El primer mundo se queja por los efectos de una crisis canalla que, sin embargo, no perjudica al universo de los desheredados. Que si la bolsa se estrella. Que si los puestos de trabajo se evaporan. Que los salarios son asesinados a tijeretazos. Que si nuestros abuelos sufren en sus carnes el aguijón de sus depauperadas pensiones. Que si no se venden coches. Que si las casas pierden valor de mercado. Que los restaurantes de lujo tiran a la basura millones de toneladas de comida. Que si... Que sí. Que los lamentos de los más ricos suenan carcajadas de gula en la carencia de los que ni siquiera pueden ser pobres.
El fin de la vida humana no está por llegar. Tiempo ha que advino. Lo del once del once del once no fue sino un recordatorio de nuestros pecados pretéritos. Se puede morir de éxito pero no se debe morir de hambre.

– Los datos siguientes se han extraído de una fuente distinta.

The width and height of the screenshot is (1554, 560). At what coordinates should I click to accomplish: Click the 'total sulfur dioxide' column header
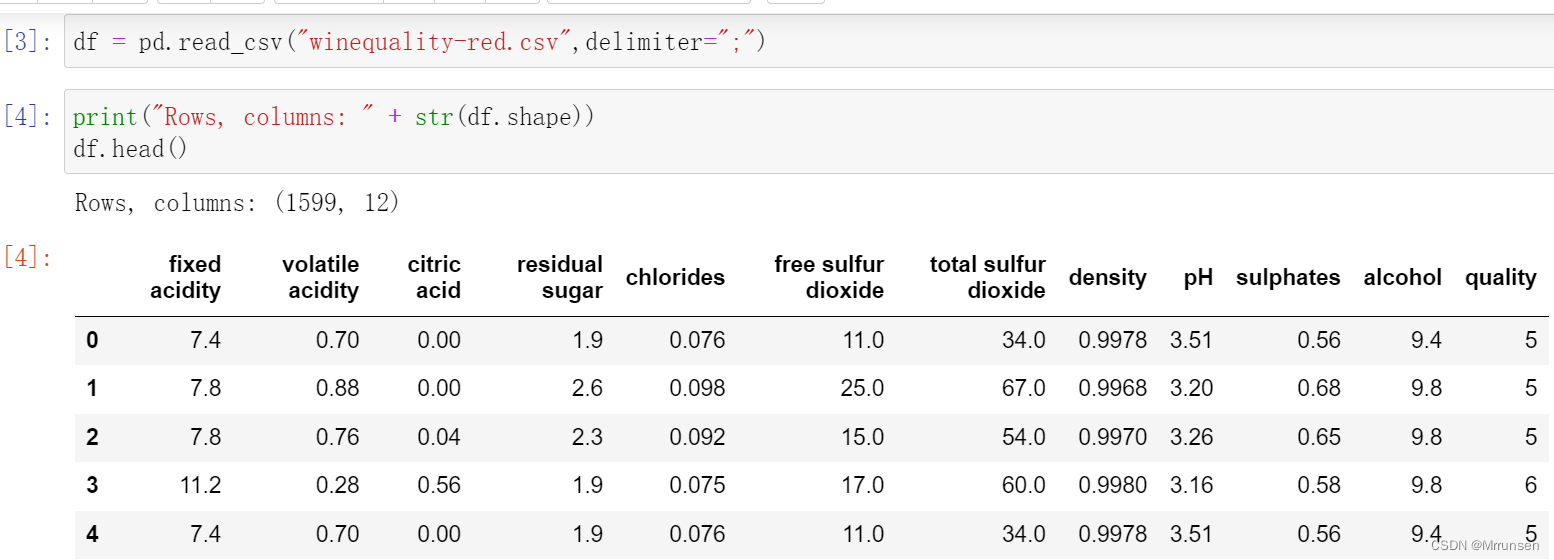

Cuando esto ocurre y la frecuencia y el número de fallecimientos no estremece, contemplamos el muro que separa la vida de la no vida. Bebemos cerveza fresca y miramos, impertérritos, a miles de infelices a los que se les niega el agua. No nos sentimos concernidos por la desgracia nuclear de millones de seres. Nacen con la lacra de su lugar de origen. Nos reconforta la conciencia una lágrima furtiva o la entrega de un óbolo a la oenegé de turno. Lavamos nuestra crueldad interior en el río que discurre aguas abajo. Remontamos la corriente de nuestros olvidos a base de golpes de pecho, de apadrinamientos sedantes y de meses y causas.
La inocencia del niño nos revela el drama de la culpabilidad de los ricos más pobres y de los pobres más ricos. Ya es duro no alcanzar siquiera el umbral de la indigencia. Al menos, un indigente conoce las estrecheces de su alrededor. En Kenia no cabe la penuria porque no se conjuga el verbo escasear. Sencillamente no hay. Las referencias marcan fronteras de bienestar. Los niños de África carecen de referencias de bienestar desde el momento que ni la leche del pecho materno consuela su destino de recién nacidos. Somalia forma parte del cuerno del continente negro. Cornamenta topográfica y empitonamiento moral.
Se busca humanidad. Vale que nos miremos el ombligo. Pero debemos escarbar en el “joyo” de nuestra sensibilidad. De la sensibilidad, que no de la sensiblería reprochable. La cara inocente de los niños que mueren de hambre no basta. Los buitres que se alimentan de sus cuerpecitos no enterrados no nos conmueven más allá de la millonésima de segundo que tardamos en cambiar el programa de televisión que nos ofrece tan desagradable espectáculo. La cara del culpable se mueve entre una mirada de horror y unos dedos veloces. Vivir para no ver.